L'affaire NK603
Les conclusions de l'étude
Autres études, autres conclusions
L'attitude de certains médias
La crédibilité des scientifiques
Monsieur Paul Deheuvels s'indigne !

 

La crédibilité des scientifiques

y'a quelque chose qui cloche là-dedans !


Nous sommes confrontés à une situation paradoxale où l’expertise est reconnue comme incontournable par tous pour évaluer les risques sanitaires liés aux OGM, mais où les scientifiques ont énormément de mal à se faire entendre... et à être écoutés !

Il y a ainsi plusieurs choses vraiment frappantes pour un scientifique dans cette histoire :

1) Tout commentaire d’ordre purement scientifique est systématiquement assimilé à une prise de position !

J’en ai moi-même fait l’expérience à plusieurs reprises :

  • J’ai toujours été critique et intransigeant face à une étude qui prétend démontrer l’absence totale de risques sanitaires liés aux OGM (Le Monde, Les Echos). En effet, la méthodologie statistique mise en œuvre ne permet généralement pas de formuler de conclusions aussi définitives. Pour beaucoup, de telles prises de position « publique » faisaient de moi un anti-OGM !
  • J’ai, de la même façon, toujours été critique et intransigeant face à une étude qui prétend démontrer l’existence de risque sur la base d’arguments incorrects (Inf'OGM).
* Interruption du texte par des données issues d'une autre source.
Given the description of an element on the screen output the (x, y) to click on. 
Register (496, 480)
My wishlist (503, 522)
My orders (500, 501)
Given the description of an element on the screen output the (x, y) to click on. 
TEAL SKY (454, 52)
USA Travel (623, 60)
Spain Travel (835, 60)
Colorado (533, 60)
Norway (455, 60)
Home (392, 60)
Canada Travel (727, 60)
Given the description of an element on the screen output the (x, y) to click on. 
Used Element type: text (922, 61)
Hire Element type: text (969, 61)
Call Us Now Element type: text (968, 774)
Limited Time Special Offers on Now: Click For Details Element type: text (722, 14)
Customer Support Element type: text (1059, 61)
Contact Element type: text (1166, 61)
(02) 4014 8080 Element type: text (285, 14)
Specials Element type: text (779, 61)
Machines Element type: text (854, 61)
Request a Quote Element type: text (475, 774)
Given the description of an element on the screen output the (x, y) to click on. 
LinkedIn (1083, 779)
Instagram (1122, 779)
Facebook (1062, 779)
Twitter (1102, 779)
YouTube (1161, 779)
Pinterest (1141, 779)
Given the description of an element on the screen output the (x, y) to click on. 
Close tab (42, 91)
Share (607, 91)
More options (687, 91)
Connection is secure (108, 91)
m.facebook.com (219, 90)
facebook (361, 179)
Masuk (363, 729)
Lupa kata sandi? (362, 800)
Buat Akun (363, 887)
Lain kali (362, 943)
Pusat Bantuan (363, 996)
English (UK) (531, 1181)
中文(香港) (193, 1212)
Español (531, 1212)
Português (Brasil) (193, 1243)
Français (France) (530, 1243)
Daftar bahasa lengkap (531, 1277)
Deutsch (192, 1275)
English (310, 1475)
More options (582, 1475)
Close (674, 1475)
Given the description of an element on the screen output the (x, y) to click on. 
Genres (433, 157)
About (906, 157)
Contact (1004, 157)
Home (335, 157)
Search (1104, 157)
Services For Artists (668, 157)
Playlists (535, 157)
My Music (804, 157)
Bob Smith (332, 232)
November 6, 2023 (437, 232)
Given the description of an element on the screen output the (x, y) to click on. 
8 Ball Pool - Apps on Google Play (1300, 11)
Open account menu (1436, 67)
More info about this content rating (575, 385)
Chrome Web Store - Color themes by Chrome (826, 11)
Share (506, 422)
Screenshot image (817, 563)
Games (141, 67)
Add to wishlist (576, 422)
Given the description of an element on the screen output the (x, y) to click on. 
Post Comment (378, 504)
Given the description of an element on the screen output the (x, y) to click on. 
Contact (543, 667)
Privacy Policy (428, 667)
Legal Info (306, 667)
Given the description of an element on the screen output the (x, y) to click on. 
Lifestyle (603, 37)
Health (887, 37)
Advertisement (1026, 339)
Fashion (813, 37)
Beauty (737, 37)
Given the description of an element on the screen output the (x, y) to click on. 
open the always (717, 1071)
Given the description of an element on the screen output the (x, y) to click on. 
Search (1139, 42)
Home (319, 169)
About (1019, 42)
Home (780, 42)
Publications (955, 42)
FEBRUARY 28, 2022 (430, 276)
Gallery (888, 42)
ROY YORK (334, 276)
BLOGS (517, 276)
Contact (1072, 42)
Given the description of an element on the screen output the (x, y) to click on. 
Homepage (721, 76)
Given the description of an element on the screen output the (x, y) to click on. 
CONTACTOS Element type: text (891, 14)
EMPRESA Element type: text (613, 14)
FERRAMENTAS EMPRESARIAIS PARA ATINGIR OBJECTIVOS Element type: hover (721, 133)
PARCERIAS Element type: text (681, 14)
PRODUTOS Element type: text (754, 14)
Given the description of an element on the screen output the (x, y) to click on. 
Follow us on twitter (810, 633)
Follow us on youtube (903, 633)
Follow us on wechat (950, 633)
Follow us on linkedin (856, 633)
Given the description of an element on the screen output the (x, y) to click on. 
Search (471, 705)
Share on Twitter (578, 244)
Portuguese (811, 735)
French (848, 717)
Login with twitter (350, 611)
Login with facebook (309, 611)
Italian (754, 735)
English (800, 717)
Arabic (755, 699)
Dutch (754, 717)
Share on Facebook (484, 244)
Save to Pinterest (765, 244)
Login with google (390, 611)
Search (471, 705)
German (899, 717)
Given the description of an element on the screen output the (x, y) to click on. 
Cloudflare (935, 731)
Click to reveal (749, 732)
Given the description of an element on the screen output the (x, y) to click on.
M’exprimer ouvertement en ce sens m’a alors converti en pro-OGM !

Et bien non… comme la très grande majorité de mes collègues, je ne suis manipulé par aucun mouvement anti-OGM, ni par aucun lobby, et je ne suis financé par aucune industrie des biotechnologies. De la même façon que l’on peut dire en toute indépendance que non ! 2 et 2 ne font pas 5 ! on doit pouvoir affirmer que non ! l’expérimentation réalisée ne permet pas de conclure comme le font les auteurs de l’article.

2) Un avis scientifique argumenté n’a guère plus de poids qu’un commentaire infondé !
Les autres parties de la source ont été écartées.